"""
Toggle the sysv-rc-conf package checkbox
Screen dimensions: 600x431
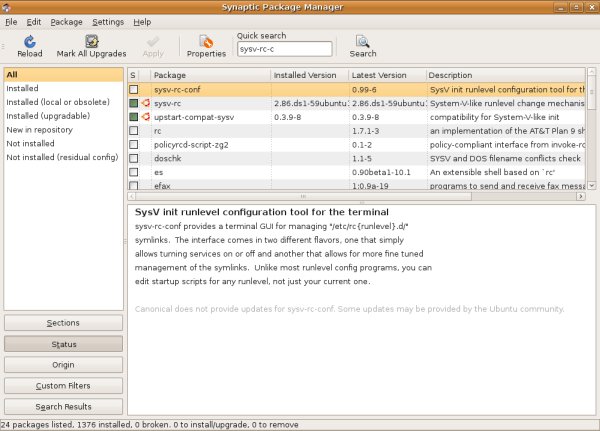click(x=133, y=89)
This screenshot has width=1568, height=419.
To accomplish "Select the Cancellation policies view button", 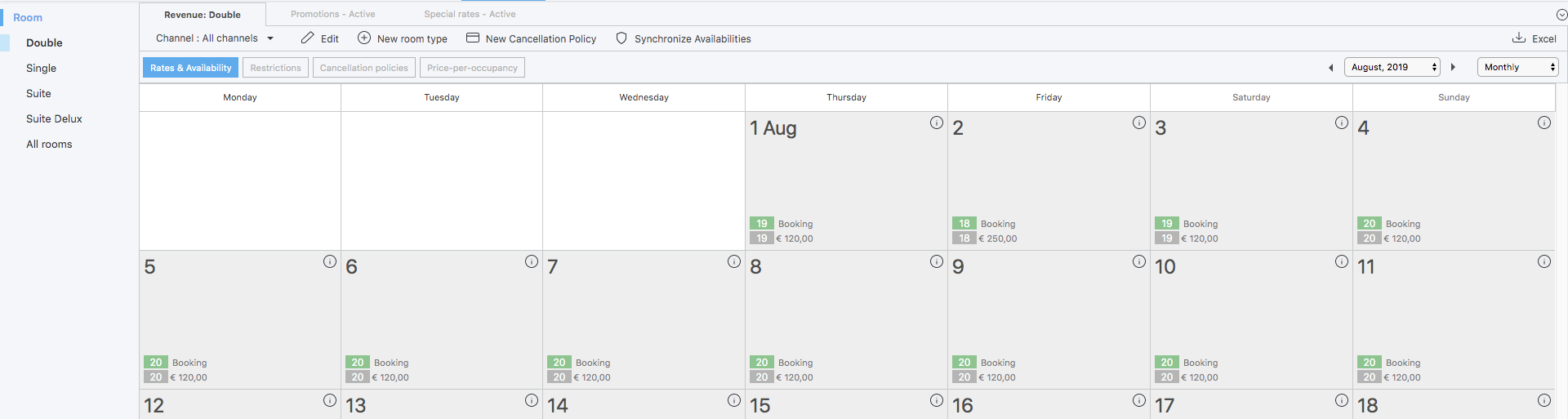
"""
"""
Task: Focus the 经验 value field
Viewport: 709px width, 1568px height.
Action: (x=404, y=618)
"""
"""
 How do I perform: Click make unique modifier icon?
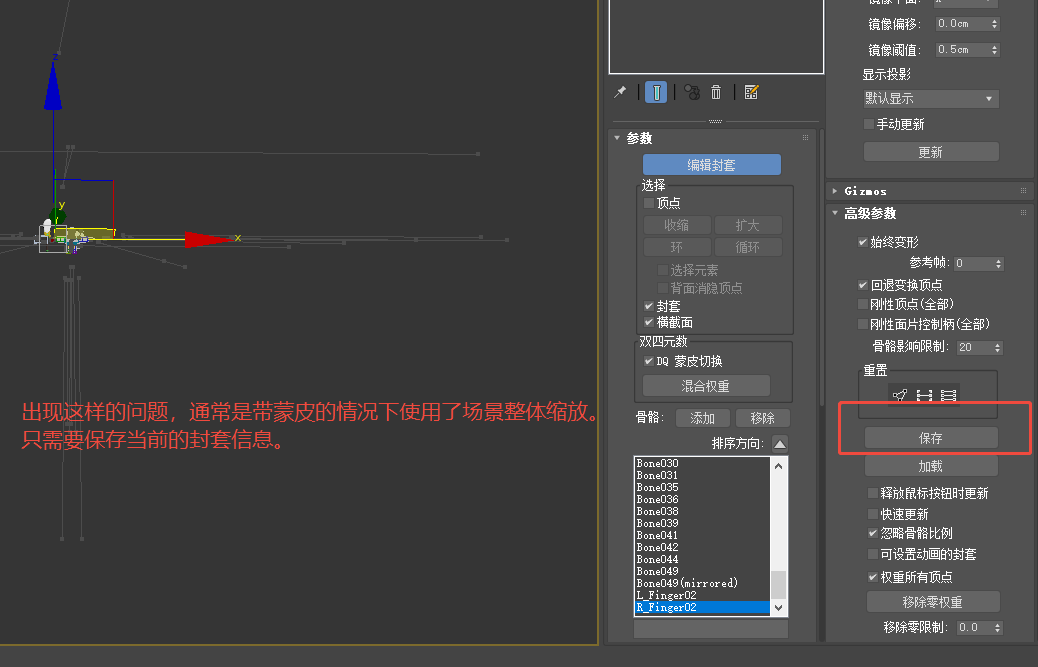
"""
-- What you need to do --
Given the listing above, retype only the span of lines from the line with "This screenshot has width=1568, height=419." up to and including the line with "the Cancellation policies", exactly as it stands and without pictures.

-- Response area --
This screenshot has width=1568, height=419.
To accomplish "Select the Cancellation policies view button", 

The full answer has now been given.